Alumni Spotlight: Hannah Malyuk ’21

Hannah Malyuk graduated in May of 2021 after finishing her nursing degree and is getting ready to work in the NICU (neonatal intensive care unit) as a part of the nationally renowned nursing team at the Children’s National Medical Center in Washington, D.C.

After working at her hometown’s pharmacy, Hannah saw a possible future in medicine. She decided that getting a license as a Certified Nursing Assistant (CNA) would be a great place to start, saying, “I fell in love with it and never looked back.” She said she “knew right away” that working in the NICU would be the place for her. “I fell in love with [the ICU side of medicine]. I love the high acuity patients and thinking about all aspects of their complex health needs. Add working with babies, and it’s the best of everything for me.”

While at Berea College, Hannah worked in Facilities, becoming a student manager after her first year. She’s found that many of the skills she cultivated for this job, like communication, critical thinking, and time management, transfer well to nursing and aids her when she needs to be empathic with patients or remain levelheaded in emergencies. In class, Malyuk found inspiration and support from her teachers, both in and out of the Nursing department, and continues to pull guidance from their relationships “when [she’s] making decisions that feel a bit larger than life.”
# # # # #
> _Assigned task A_
Answer these questions from the alumni spotlight on Hannah Malyuk:
(i) In which unit and hospital is she preparing to work?
(ii) Where was she working when she first saw a possible future in medicine?
(iii) What role did she hold in Facilities after her first year at Berea College?
> _Assigned task B_
Turn the paragraph of the Hannah Malyuk spotlight that begins "While at Berea College" into a short bulleted list that keeps its main facts.
> _Assigned task C_
Write a continuation of the Hannah Malyuk alumni spotlight, picking up after its final sentence.

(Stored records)
# # # # #
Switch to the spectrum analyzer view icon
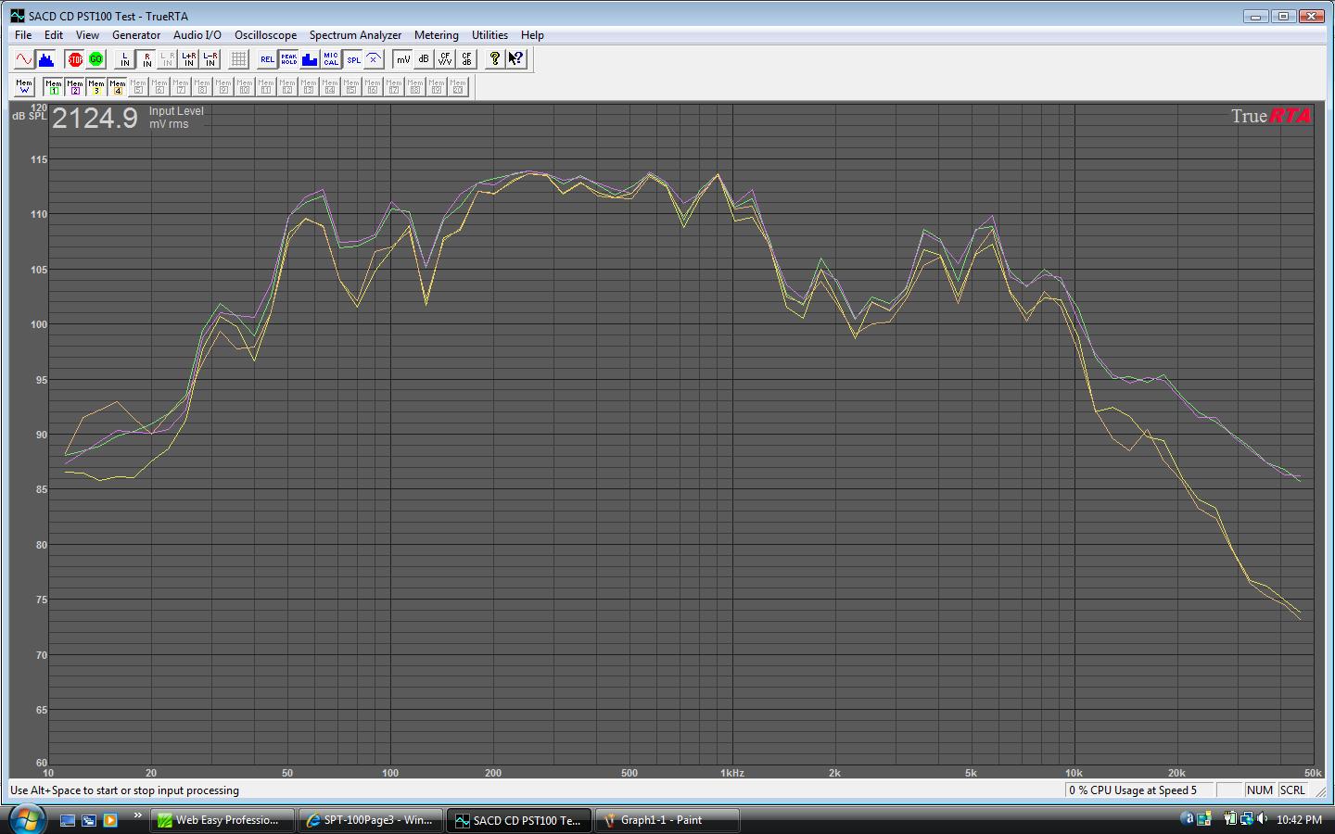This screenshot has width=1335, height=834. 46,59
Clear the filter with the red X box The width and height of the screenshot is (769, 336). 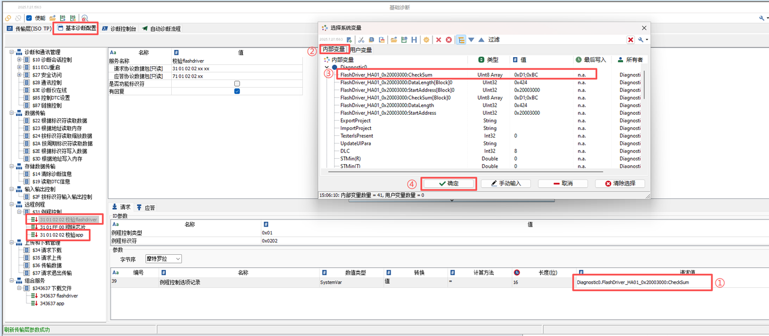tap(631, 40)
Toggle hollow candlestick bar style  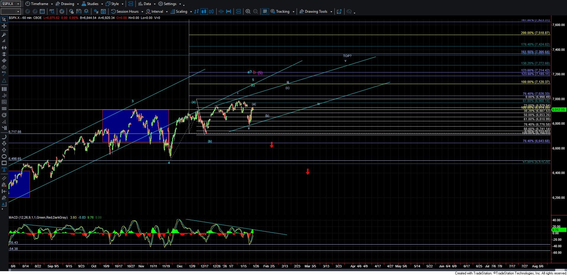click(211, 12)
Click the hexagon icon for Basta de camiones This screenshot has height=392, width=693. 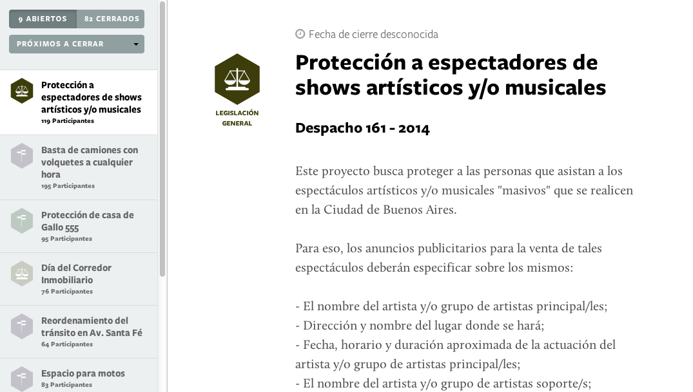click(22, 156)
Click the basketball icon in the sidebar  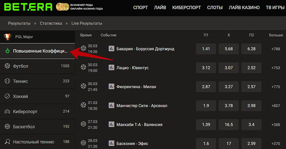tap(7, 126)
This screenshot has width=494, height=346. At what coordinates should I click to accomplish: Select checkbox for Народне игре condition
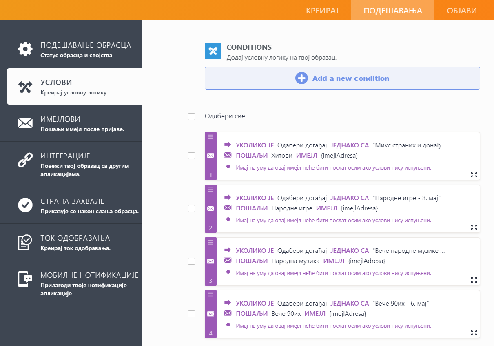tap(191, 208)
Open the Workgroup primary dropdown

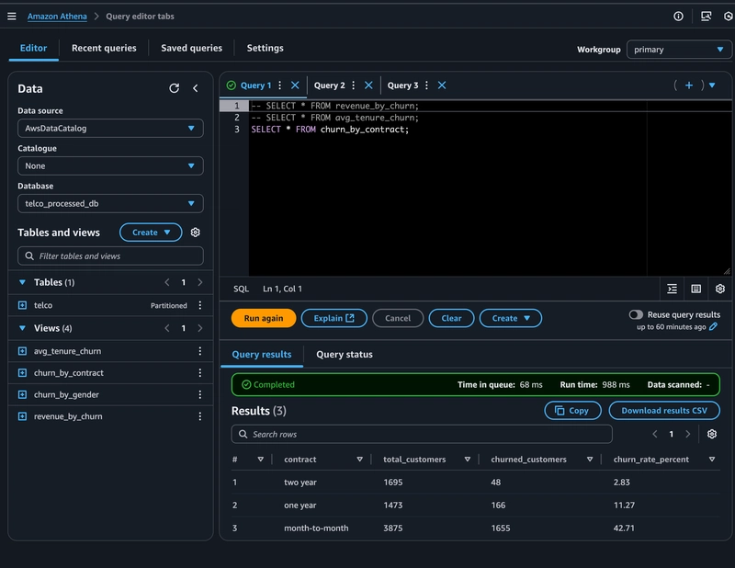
# # # # #
> _Expected output A_
(i) The NICU (neonatal intensive care unit) at the Children's National Medical Center in Washington, D.C.
(ii) Her hometown's pharmacy.
(iii) Student manager.

> _Expected output B_
- At Berea College, Hannah worked in Facilities and became a student manager after her first year.
- Skills from that job, such as communication, critical thinking and time management, transfer well to nursing.
- They help her be empathetic with patients and stay levelheaded in emergencies.
- Teachers in and outside the Nursing department inspired and supported her.
- She still draws guidance from those relationships when making decisions that feel "a bit larger than life."

> _Expected output C_
Malyuk was able to go abroad twice during her studies at Berea, the first summer taking her on a research and scuba diving trip to Honduras, while the second found Hannah in Tanzania as a part of a global health and nursing study opportunity. For Hannah, “[Tanzania] was a professionally rewarding trip,” while Honduras “was a personally fulfilling experience.”  When speaking on the impact these trips had, Malyuk said, “it’s so important for me to chase the dreams I have outside of my nursing career. . . Getting outside of the bubbles we create for ourselves, I think, makes us grow so much. Not only that, but it taught me to get more comfortable with being uncomfortable and still speak up in those situations. That’s important in nursing, but in life too.”

Hannah will begin her work in the NICU at the Children’s National Medical Center in September 2021.